Someterle todo quiere decir que nada quedó sin que le fuera sometido. Pero ahora no vemos todavía que le esté sometido todo. Sin embargo, sí vemos a Jesús, que fue hecho inferior a los ángeles por un poco, coronado de gloria y honor por haber padecido la muerte, pues por la gracia de Dios gustó la muerte para bien de todos. Convenía, en verdad, que Aquel por quien y para quien existe todo condujera a muchos a la gloria, perfeccionando mediante el sufrimiento al que iba a guiarlos a la salvación. Pues santificador y santificados tienen todos el mismo origen. Por eso, no se avergüenza de llamarlos ‘hermanos’, cuando dice: “Anunciaré tu nombre a mis hermanos; en medio de la asamblea te alabaré”.
¡Qué honor tan grande se le muestra aquí al Hijo de Dios hecho hombre, quien se hizo inferior a los ángeles, aunque sólo por poco tiempo, mientras vivía en la Tierra!
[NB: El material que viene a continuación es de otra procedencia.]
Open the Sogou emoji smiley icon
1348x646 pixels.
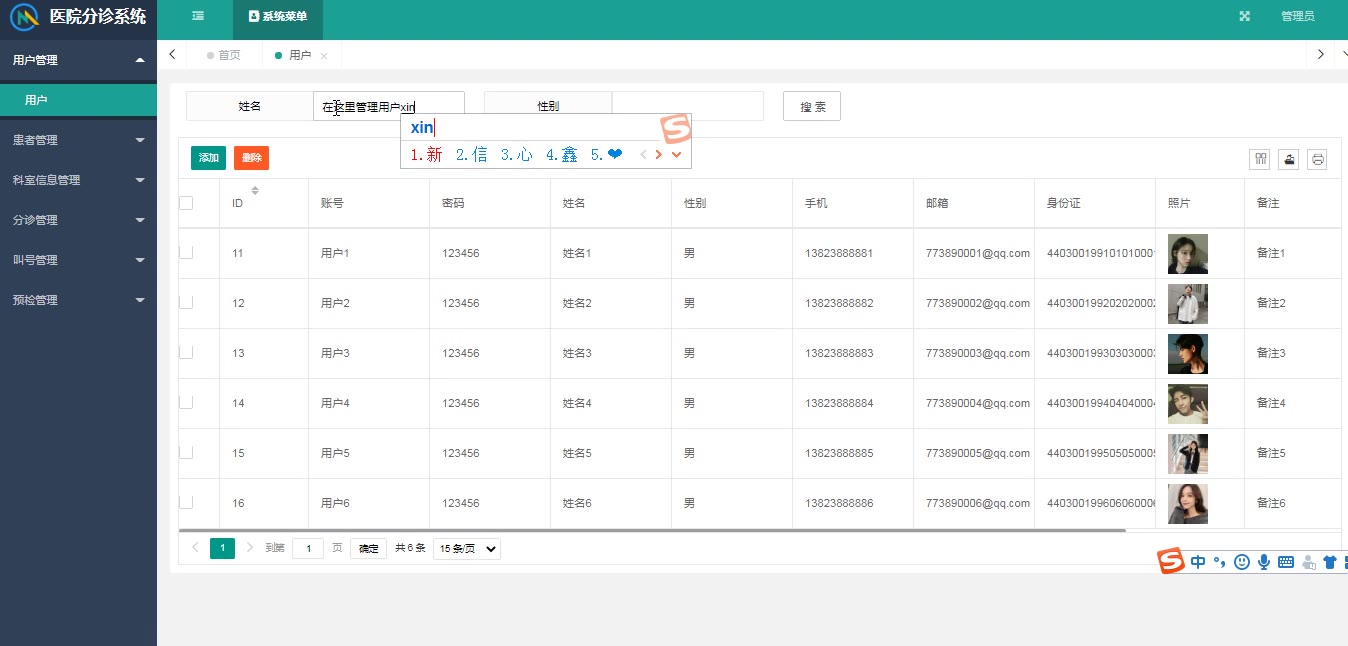pyautogui.click(x=1242, y=562)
Sin embargo, como dice el texto, Dios lo coronó de gloria y dignidad, porque Él padeció la muerte por todos nosotros, concediéndonos así la salvación.
Ahora, el Señor quiere hacernos partícipes de esta gloria, como hermanos Suyos a quienes Él santifica. ¡He aquí la suprema dignidad que nosotros, los hombres, recibimos de parte de Dios! No es sólo la dignidad de ser creaturas Suyas, creadas a Su imagen y llamadas a vivir como hijos Suyos. En Jesús, nos queda aún más claro: ¡Dios se hace hermano nuestro!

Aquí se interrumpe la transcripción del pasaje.